LASSO2_reg {csmpv}R Documentation

LASSO2 Variable Selection and Regular Regression Modeling

Description

This function performs variable selection with LASSO2 but ignores the shrunk LASSO coefficients and builds a regular regression model.

Usage

LASSO2_reg(
  data = NULL,
  standardization = FALSE,
  columnWise = TRUE,
  biomks = NULL,
  outcomeType = c("binary", "continuous", "time-to-event"),
  Y = NULL,
  time = NULL,
  event = NULL,
  nfolds = 10,
  outfile = "nameWithPath"
)

Arguments

data

A data matrix or a data frame where samples are in rows, and features/traits are in columns.

standardization

A logical variable to indicate if standardization is needed before variable selection. The default is FALSE.

columnWise

A logical variable to indicate if column-wise or row-wise normalization is needed. The default is TRUE, which performs column-wise normalization. This is only meaningful when "standardization" is TRUE.

biomks

A vector of potential biomarkers for variable selection. They should be a subset of column names in "data".

outcomeType

The outcome variable type. There are three choices: "binary" (default), "continuous", and "time-to-event".

Y

The outcome variable name when the outcome type is either "binary" or "continuous".

time

The time variable name when the outcome type is "time-to-event".

event

The event variable name when the outcome type is "time-to-event".

nfolds

The number of folds for cross-validation. The default value is 10.

outfile

A string for the output file including the path, if necessary, but without the file type extension.

Details

The first part of LASSO2_reg involves variable selection with LASSO2, typically based on the mean lambda.1se from 10 iterations of n-fold cross-validation-based LASSO regression. In each iteration, a lambda.1se refers to the largest value of lambda such that the error is within 1 standard error of the minimum. However, if only one or no variable is selected, the cross-validation results are ignored, and a minimum of two remaining variables is ensured through full-data lambda simulations. The second part of LASSO2_reg involves ignoring the shrunk LASSO coefficients and building a regular regression model. It is suitable for three types of outcomes: continuous, binary, and time-to-event.

Value

A list is returned with the same output as from confirmVars.

fit

A model with selected variables for the given outcome variable.

allplot

A list with all plots.

Author(s)

Aixiang Jiang

References

Friedman, J., Hastie, T. and Tibshirani, R. (2008) Regularization Paths for Generalized Linear Models via Coordinate Descent (2010), Journal of Statistical Software, Vol. 33(1), 1-22, doi:10.18637/jss.v033.i01.
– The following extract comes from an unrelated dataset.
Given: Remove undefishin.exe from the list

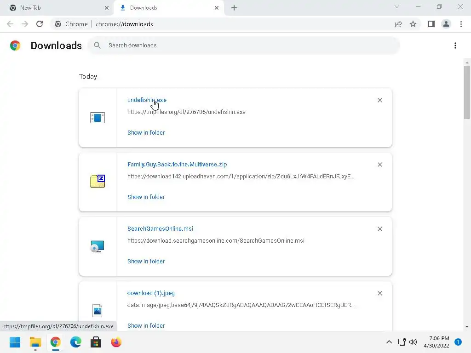Looking at the screenshot, I should click(x=379, y=100).
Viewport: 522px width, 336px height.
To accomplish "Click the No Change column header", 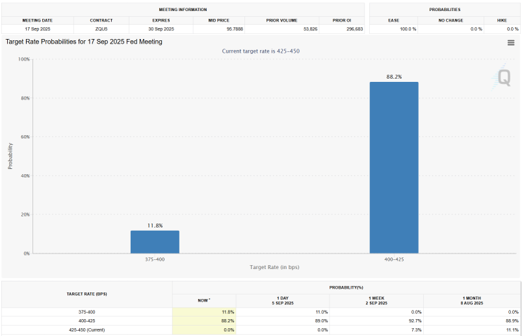I will tap(450, 20).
Simon, N., Friedman, J., Hastie, T. and Tibshirani, R. (2011) Regularization Paths for Cox's Proportional Hazards Model via Coordinate Descent, Journal of Statistical Software, Vol. 39(5), 1-13, doi:10.18637/jss.v039.i05.

Hastie, T. J. and Pregibon, D. (1992) Generalized linear models. Chapter 6 of Statistical Models in S eds J. M. Chambers and T. J. Hastie, Wadsworth & Brooks/Cole.

Therneau, T., Grambsch, P., Modeling Survival Data: Extending the Cox Model. Springer-Verlag, 2000.

Kassambara A, Kosinski M, Biecek P (2021). survminer: Drawing Survival Curves using 'ggplot2'_. R package version 0.4.9,

Examples

# Load in data sets:
data("datlist", package = "csmpv")
tdat = datlist$training

# The function saves files locally. You can define your own temporary directory. 
# If not, tempdir() can be used to get the system's temporary directory.
temp_dir = tempdir()
# As an example, let's define Xvars, which will be used later:
Xvars = c("highIPI", "B.Symptoms", "MYC.IHC", "BCL2.IHC", "CD10.IHC", "BCL6.IHC")

# The function can work with three different outcome types. 
# Here, we use time-to-event as an example:
# tlr = LASSO2_reg(data = tdat, biomks = Xvars,
#                  outcomeType = "time-to-event",
#                  time = "FFP..Years.",event = "Code.FFP",
#                  outfile = paste0(temp_dir, "/survivalLASSO2_reg"))
# You might save the files to the directory you want.